Home Puppy Proofing Rules and Dangers

Cat Food and Cat Poop

If you have a cat, place the litter box in an area out of the puppies reach. Likewise, the cat’s food should be secured away from the Doberman puppy. Doberman puppies love eating both and both can cause many problems including pancreatitis.

Cleaning Chemicals and Cleaning Items

This one is fairly obvious. It is a good practice to keep all cleaning chemicals put away in one high location, not under the sink. Don’t forget cleaning items such as mops, rags, and sponges which can carry residual cleaning chemicals. Also dangerous are gloves, empty buckets, plastic bags, aerosol cans, and spray bottles.

Paper Products and Personal Items

Puppies love to destroy rolls of toilet paper and paper towel. These two products are also very handy in a home with a new leaky puppy. Neither of these are especially dangerous but can be if consumed. Numerous other items can be very dangerous, little things you might not notice leaving out. A razor on the side of the tub, a bottle of nail polish or remover on the coffee table, Q-tips, cotton balls, rubbing alcohol, dental floss, bars of soap, shampoo, and the list goes on.

Candy

Puppies aren’t made to digest large quantities of sugar. Also, chocolate is toxic to dogs. It contains theobromine. Treat candy as a toxic substance in a home with a Doberman puppy.

Small Objects

Dobermans have a tendency to swallow things. This is especially a problem with a Doberman puppy. I have found that my Doberman puppies especially enjoyed destroying ink pens. All small objects, or objects that can be chewed up into small objects, should be kept off the floor and off tables. Paper clips, staples, tacks, nails, pencils, hair pins, rubber bands, loose change, and refrigerator magnets just to name a few.

Inappropriate Toys

Doberman puppies should only be allowed puppy toys. People toys have parts, such as plastic eyeballs, that can be removed and swallowed.

Medications, Medicines, and Vitamins

Child safe means nothing to a Doberman puppy. The Doberman puppy’s willingness to swallow down pills is nice when they need to take a pill from the veterinarian. When the cat knocks a bottle of pills off the entertainment center, it can be deadly or very expensive.

Trash

Trash cans are dangerous for many reasons. There is a plastic bag, small bits of things, food, and who knows what else. Puppies need to learn early on that this mighty temptation is a big no no. Having a sturdy trash can with a tight lid is a good idea too but don’t rely on it to keep your puppy out.

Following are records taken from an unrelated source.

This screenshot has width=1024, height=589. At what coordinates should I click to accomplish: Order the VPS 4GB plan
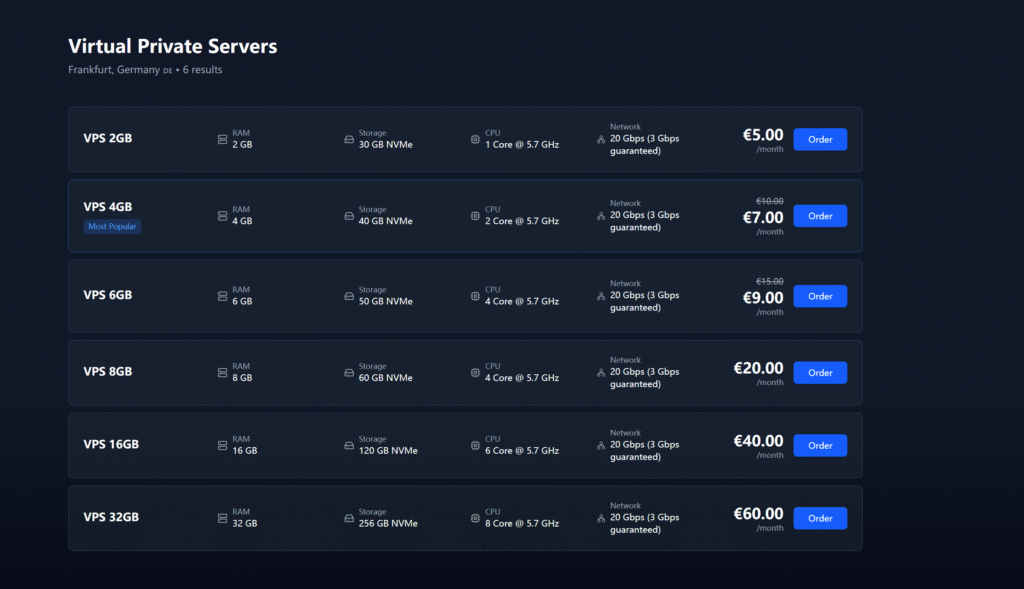click(819, 216)
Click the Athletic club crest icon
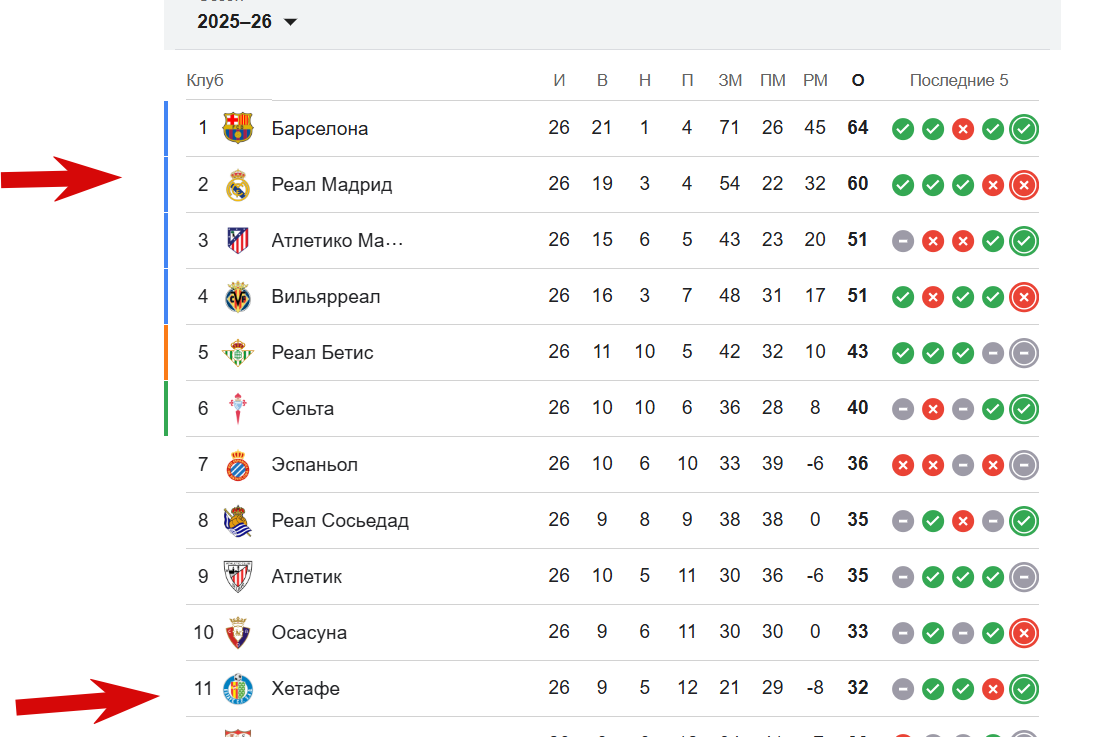 coord(238,577)
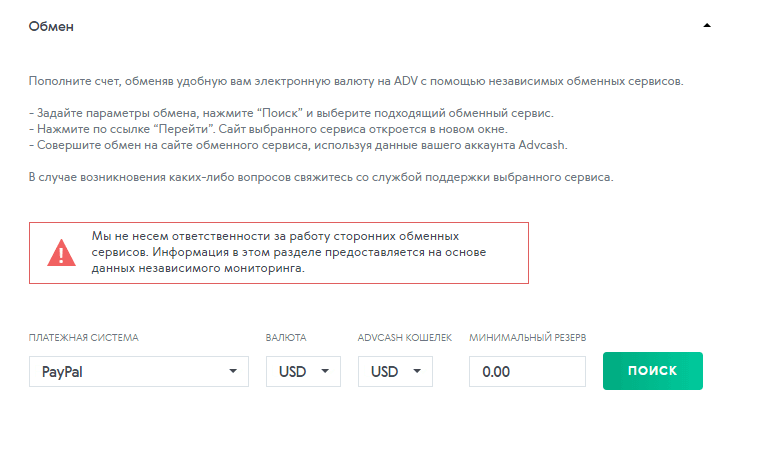Click the paragraph starting with Пополните счет
766x465 pixels.
[356, 80]
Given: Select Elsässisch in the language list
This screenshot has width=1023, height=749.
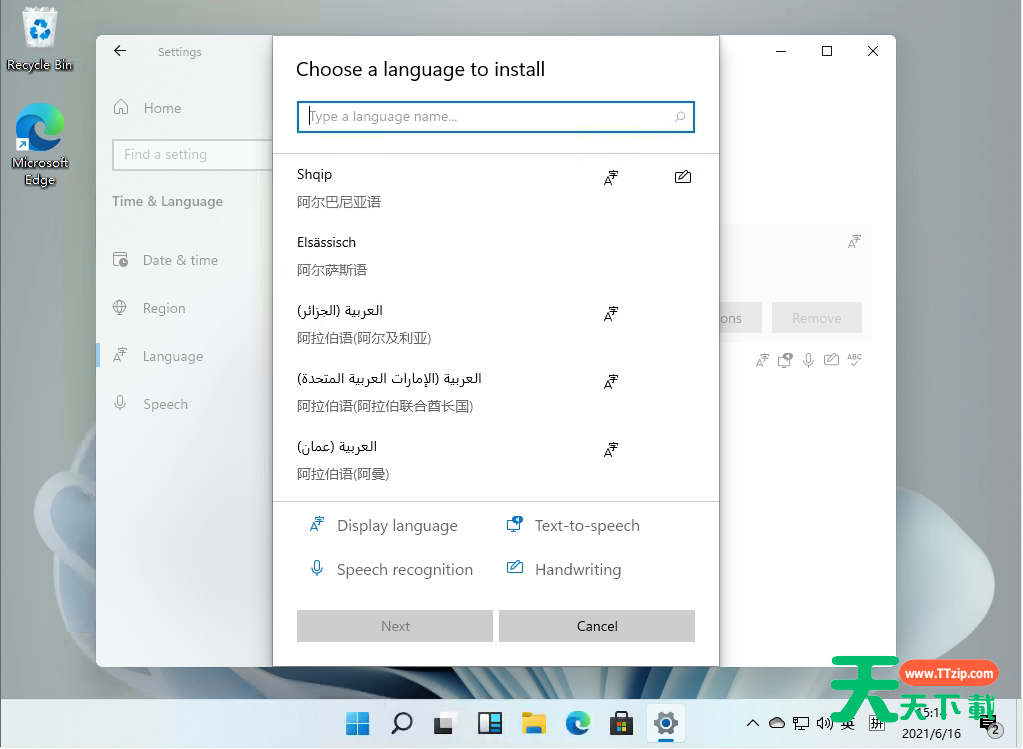Looking at the screenshot, I should coord(327,242).
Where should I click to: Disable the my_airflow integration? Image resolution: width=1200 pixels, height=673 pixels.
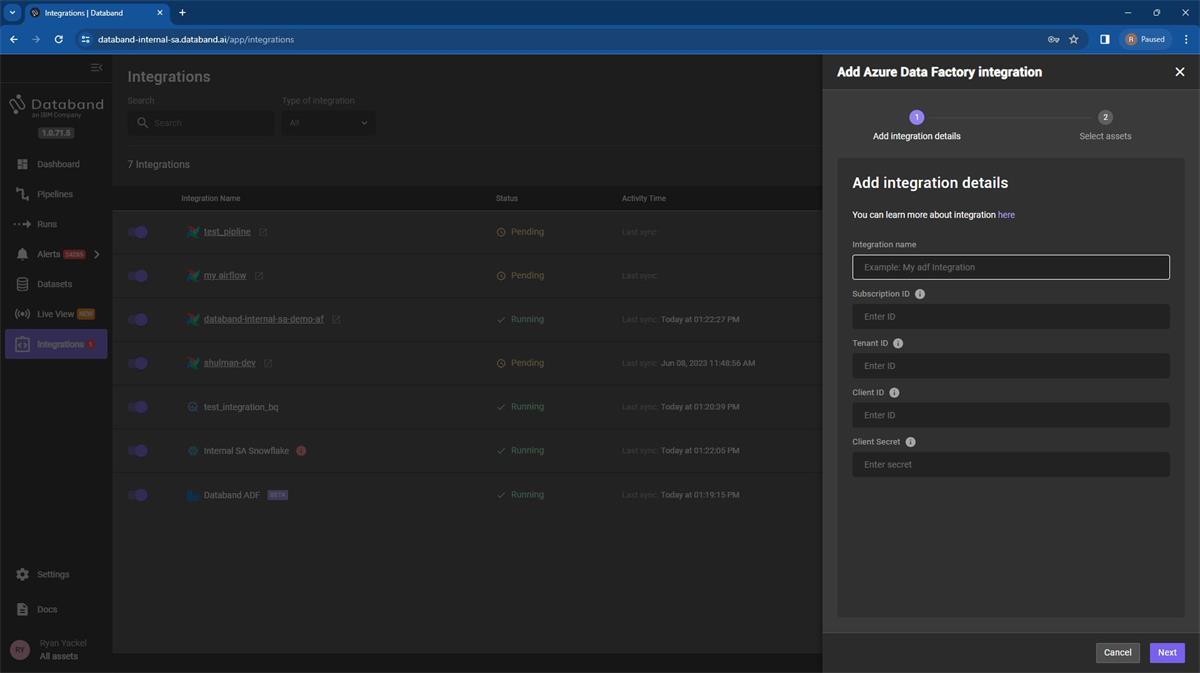pos(138,275)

I have a heavy stainless steel trash can in my kitchen,  the kind with pedal to open the lid. It’s good for keeping out the little ones but all the Dobermans heavy enough know how to step on pedal, but also know not to.

People Food, Puppy Food, and Treats

Overeating can easily harm a puppy. So can eating even small amounts of dangerous people food with bones or foil and plastic wrappers. It’s best to avoid people food for puppies and the puppy’s food should be secured.

House Plants

Besides often being in heavy pots in high places, some plants are toxic to dogs. The ASPCA website has a great list of many of these dangerous plants.

Anything with an Electrical Cord

Electrical cords are not only dangerous when plugged in. In fact, unplugged cords can be even more dangerous. An unplugged cord gives no warning to the puppy and allows him to chew through and swallow the copper wire within. The Doberman has a difficult time removing copper from its system so special attention should be given to items containing copper.

Machines and Tools

Paper shredders, trash compactors, and power tools are just a few puppy hazards. Such things should be unplugged, not just turned off as puppies can turn them on.

Sharp, Heavy, and Hot

A knife left on the cutting board, a pot of hot water, or a heavy iron left on the ironing board are all examples of hazards the puppy can cause to fall down on himself.

Strings, Rope, Yarn, etc.

String can be fun for a puppy. The trouble is when they eat it or become tangled.

"Knock-over-ables"

Things such as lamps, stools, flimsy tables, and things leaned against the wall like brooms and ladders will eventually be knocked over by a puppy. Never leave anything heavy against the wall or in a position where it can fall. A common mistake is to leave a folded up kennel, gate, or enclosure leaned against something. When knocked over, they can do serious harm to a puppy or other animals in the home.

Pest Control

Remember to remove all traps and poisons from the home before the puppy arrives. These items will eventually be found or spread throughout the home where a puppy will come into contact.

Lead Contamination

Just like with children, Doberman puppies need protection from lead based substances such as lead paint. Houses older than 50 years will likely have lead in any original paint. This paint is still dangerous even when painted over. Lead has a sweet taste, so if a puppy chews through part of the home he may find the lead tasty.

The safest home is a tidy organized home. If everything has a place and it’s kept there, the floor is kept clean, and clutter is kept off of tables and out of corners, the puppy will be left with fewer dangers.